During the annual American Israel Public Affairs Committee policy
conference in March, a delegation led by community leader Silvyo
Ovadya came to Washington to warn American Jewish groups that passage
of a congressional resolution would alter Turkey’s pro-Western
stance. The organized community also issued several statements in
recent months as the Armenian issue gained traction on Capitol Hill.
Last week’s ad took a direct stab at the Anti-Defamation League,
whose national director Abraham Foxman said in August that the
massacre of Armenians was tantamount to genocide and then
subsequently stated that a congressional resolution would be a
counterproductive diversion that may put at risk the Turkish Jewish
community and the important multilateral relationship between Turkey,
Israel and the United States. In the ad, the Jewish community
stressed that it is deeply perturbed by the claim that their safety
and well-being in Turkey could be put at risk by the resolution.
The ad was not the community’s first pointed criticism of an American
Jewish group on the Armenian issue. In a private letter this summer,
reported here for the first time, to American Jewish Committee
executive director David Harris, Turkish Jewish leaders criticized
him for writing in a blog posting that not recognizing the Armenian
genocide could open the door to more Holocaust denial.

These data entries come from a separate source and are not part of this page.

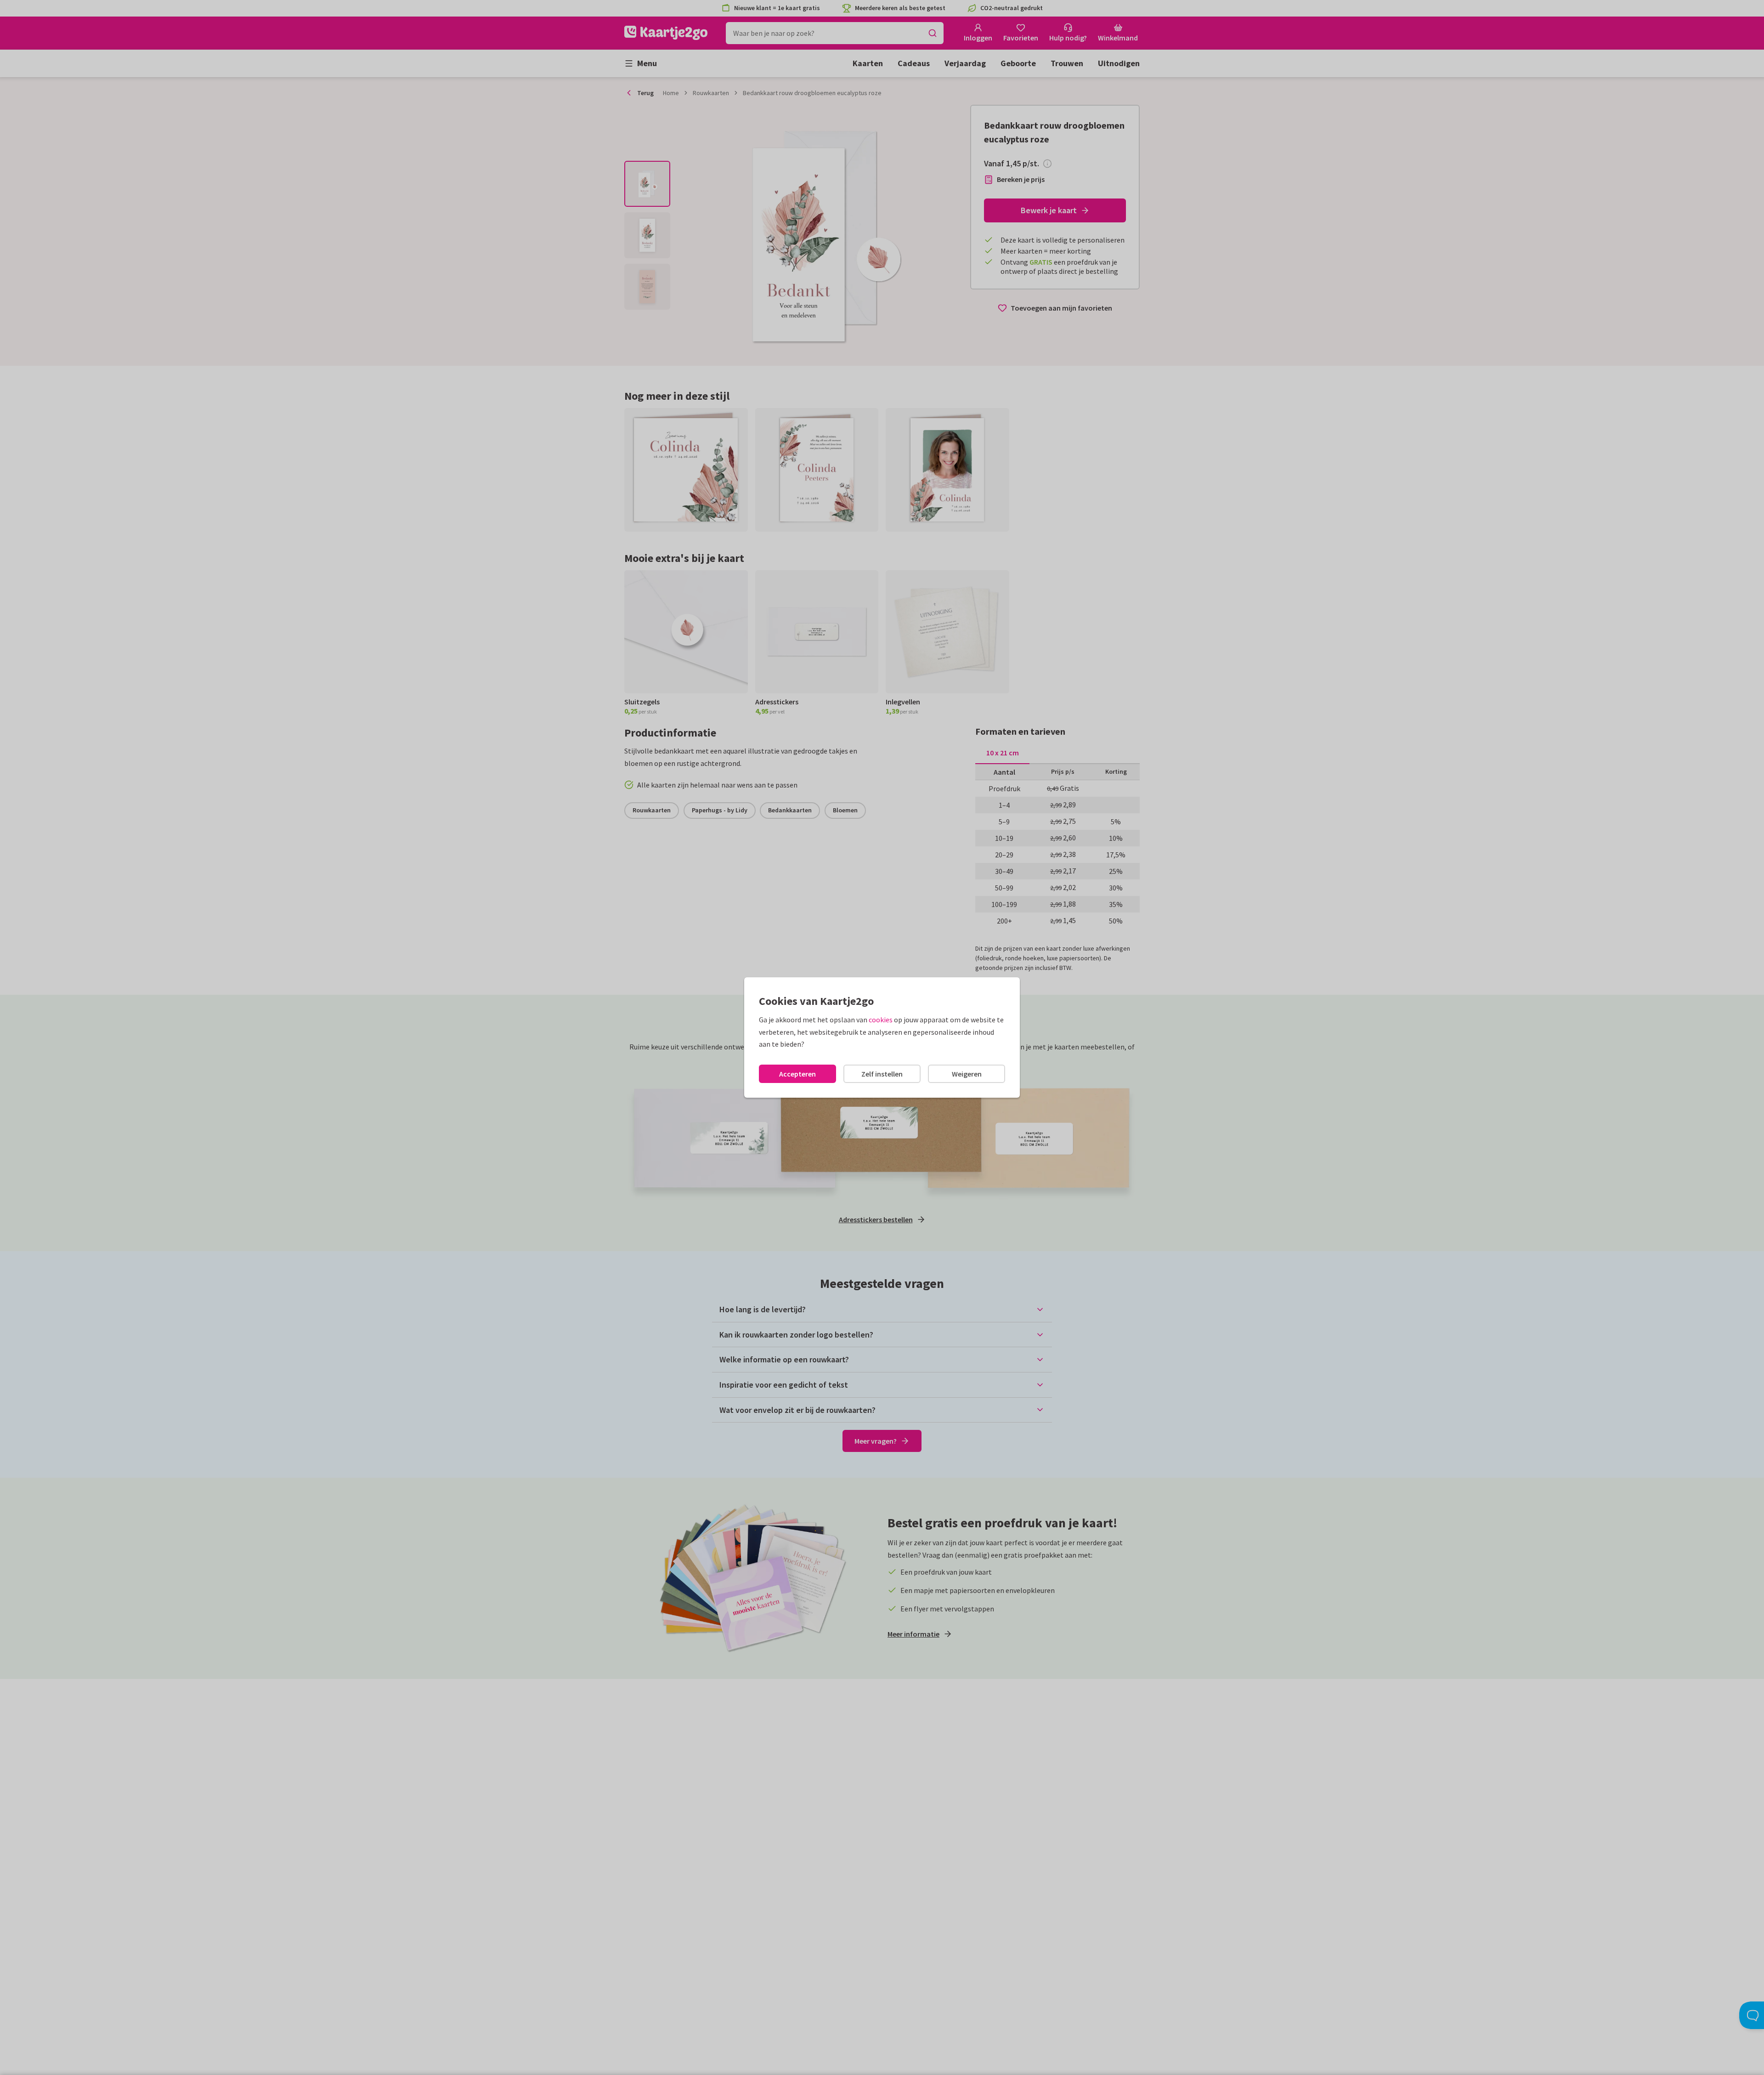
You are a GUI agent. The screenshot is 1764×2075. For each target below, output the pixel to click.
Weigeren (967, 1073)
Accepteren (797, 1073)
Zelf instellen (882, 1073)
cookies (881, 1019)
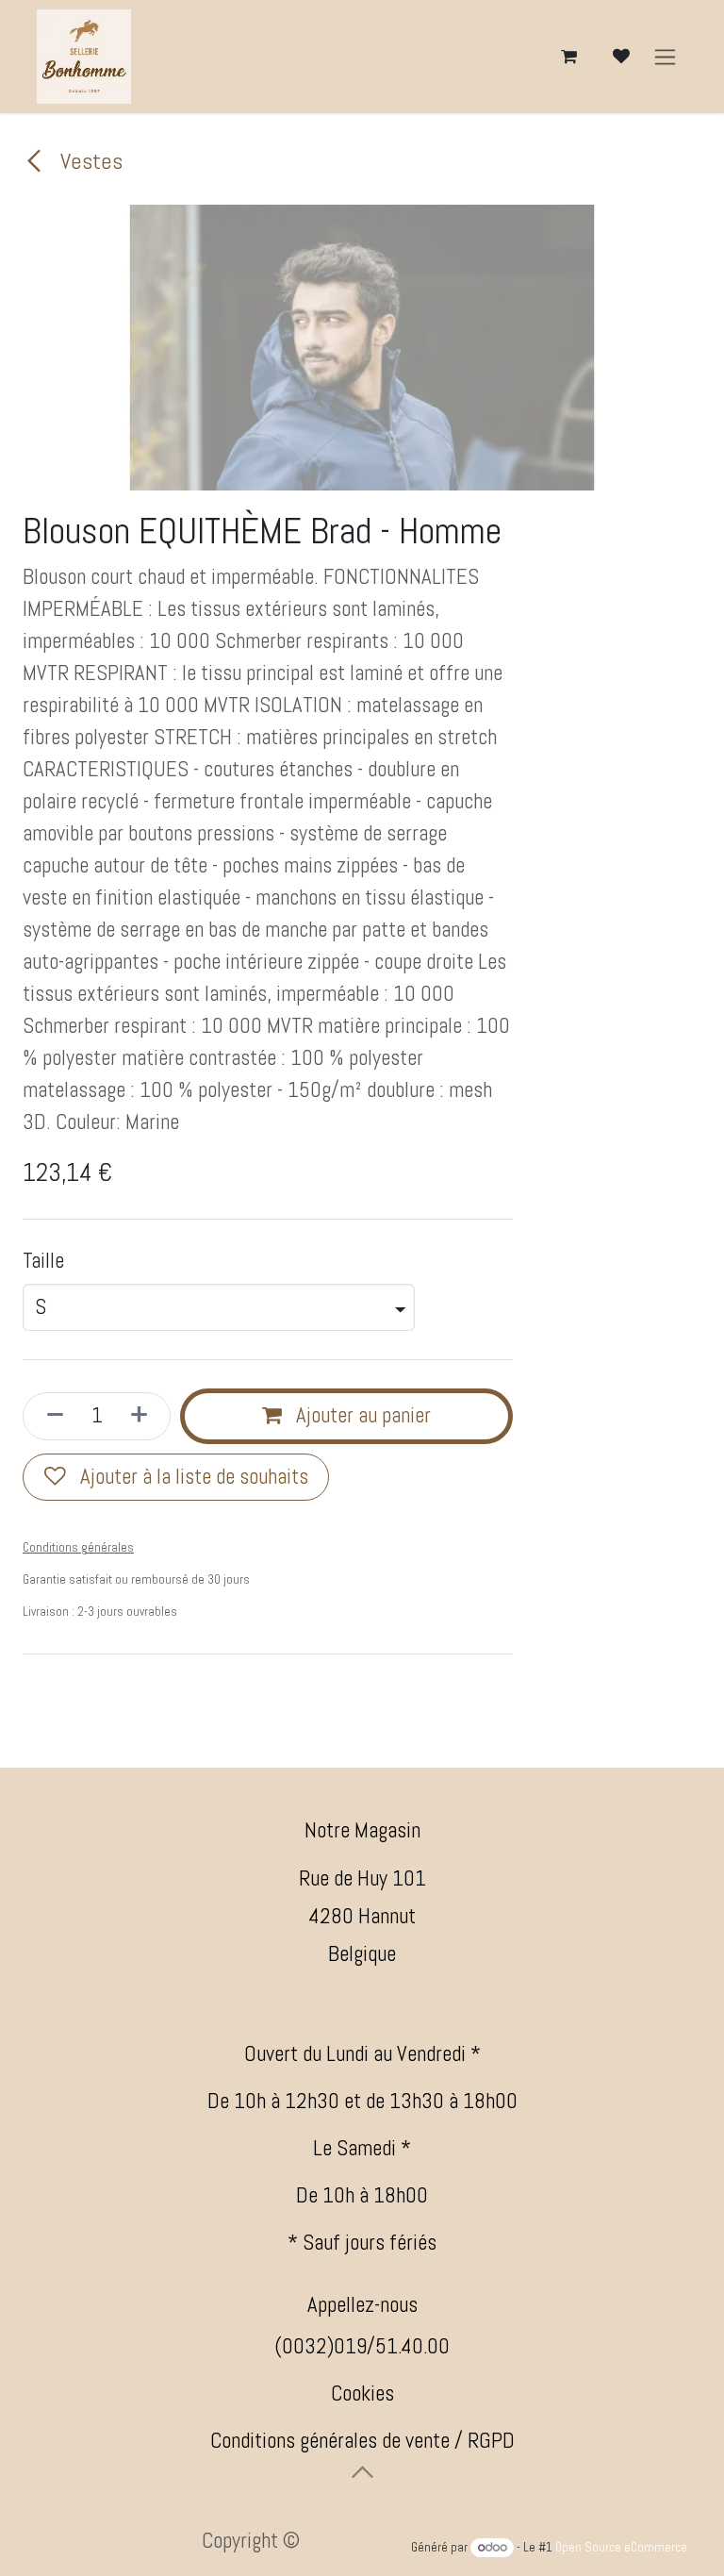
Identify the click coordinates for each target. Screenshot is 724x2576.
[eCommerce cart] (568, 56)
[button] (362, 2472)
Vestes (89, 160)
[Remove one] (49, 1415)
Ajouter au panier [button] (361, 1415)
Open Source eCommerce (621, 2547)
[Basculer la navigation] (665, 57)
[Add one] (145, 1415)
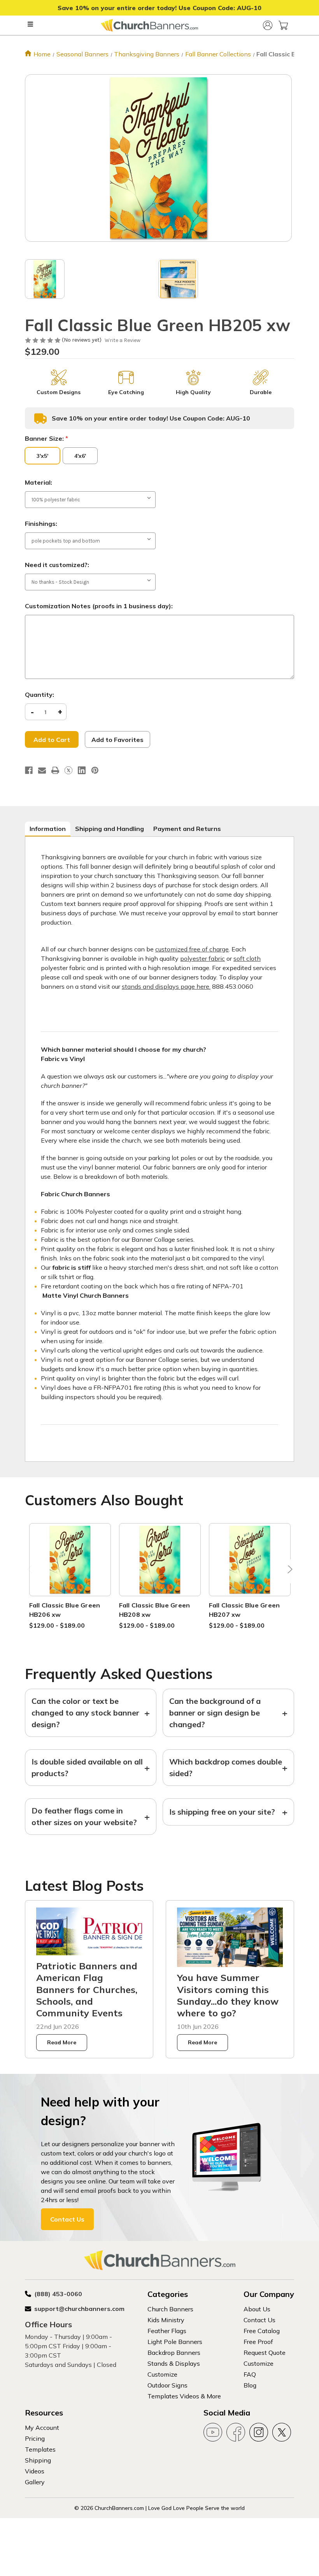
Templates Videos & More (184, 2396)
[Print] (55, 770)
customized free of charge (192, 949)
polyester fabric (202, 958)
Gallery (35, 2482)
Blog (250, 2385)
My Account (42, 2427)
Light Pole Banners (174, 2342)
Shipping (38, 2460)
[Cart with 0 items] (283, 25)
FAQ (250, 2374)
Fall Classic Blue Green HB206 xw (64, 1609)
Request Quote (265, 2352)
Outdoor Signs (167, 2385)
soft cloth (247, 958)
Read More (61, 2042)
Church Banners (170, 2309)
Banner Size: (46, 438)
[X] (68, 770)
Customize (162, 2374)
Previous (31, 1571)
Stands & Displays (173, 2363)
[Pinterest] (95, 770)
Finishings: (41, 523)
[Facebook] (29, 770)
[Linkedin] (82, 770)
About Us (257, 2309)
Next (288, 1571)
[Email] (42, 770)
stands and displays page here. (166, 986)
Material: (38, 482)
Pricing (35, 2438)
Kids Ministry (165, 2320)
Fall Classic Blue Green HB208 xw (154, 1609)
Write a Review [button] (122, 340)
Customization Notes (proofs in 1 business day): (99, 606)
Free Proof (258, 2342)
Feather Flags (166, 2331)
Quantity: (39, 694)
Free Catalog (262, 2331)
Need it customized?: (57, 565)
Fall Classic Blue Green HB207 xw (244, 1609)
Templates (40, 2449)
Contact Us (67, 2219)
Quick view (70, 1550)
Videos (34, 2471)
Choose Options (70, 1568)
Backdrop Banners (173, 2352)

Earlier this year, Rep. Adam Schiff, a California Democrat and the
resolution’s main sponsor, criticized the AJCommittee, B’nai B’rith
International, the ADL and the Jewish Institute for National Security
Affairs for transmitting to House leaders another letter from the
Turkish Jewish community expressing concern over his congressional
bill. In a written complaint to Jewish groups, Schiff described the
action of the American Jewish organizations as tantamount to an
implicit and inappropriate endorsement of the position of the
letter’s authors.
Schiff could not be reached for further comment.
The Bush administration has expressed its firm opposition to the
non-binding resolution. Turkey’s lobbyists were also able to get all
living former secretaries of state, as well as a number of defense
secretaries, to send out letters stressing the need to preserve
diplomatic and military ties with Turkey. And critics have denounced
Schiff and fellow California Democrat Rep. Nancy Pelosi, the speaker
of the House, for what they describe as catering to parochial
Armenian- American voters at the expense of a crucial ally.
In the wake of last week’s foreign affairs committee vote, Turkey
recalled its ambassador to the United States to Ankara for
consultations.
Turkey contends, not for the first time, that foreign parliaments
have no business weighing in on such an issue. When France
criminalized the denial of the Armenian genocide last year, Ankara
retaliated by cutting back military contracts with Paris. While no
clear threat has been issued to Washington, Turkey hosts a key
American military air base that is a major conduit for supplying
American troops in Iraq and Afghanistan.
Ankara could also make good on its recent vows to enter northern Iraq
in order to stop Kurdish rebel attacks against its troops. On
Wednesday, the Turkish parliament gave the government a one-year
authorization to conduct military operations inside Iraq against the
guerillas, who have killed some 30 soldiers in recent weeks.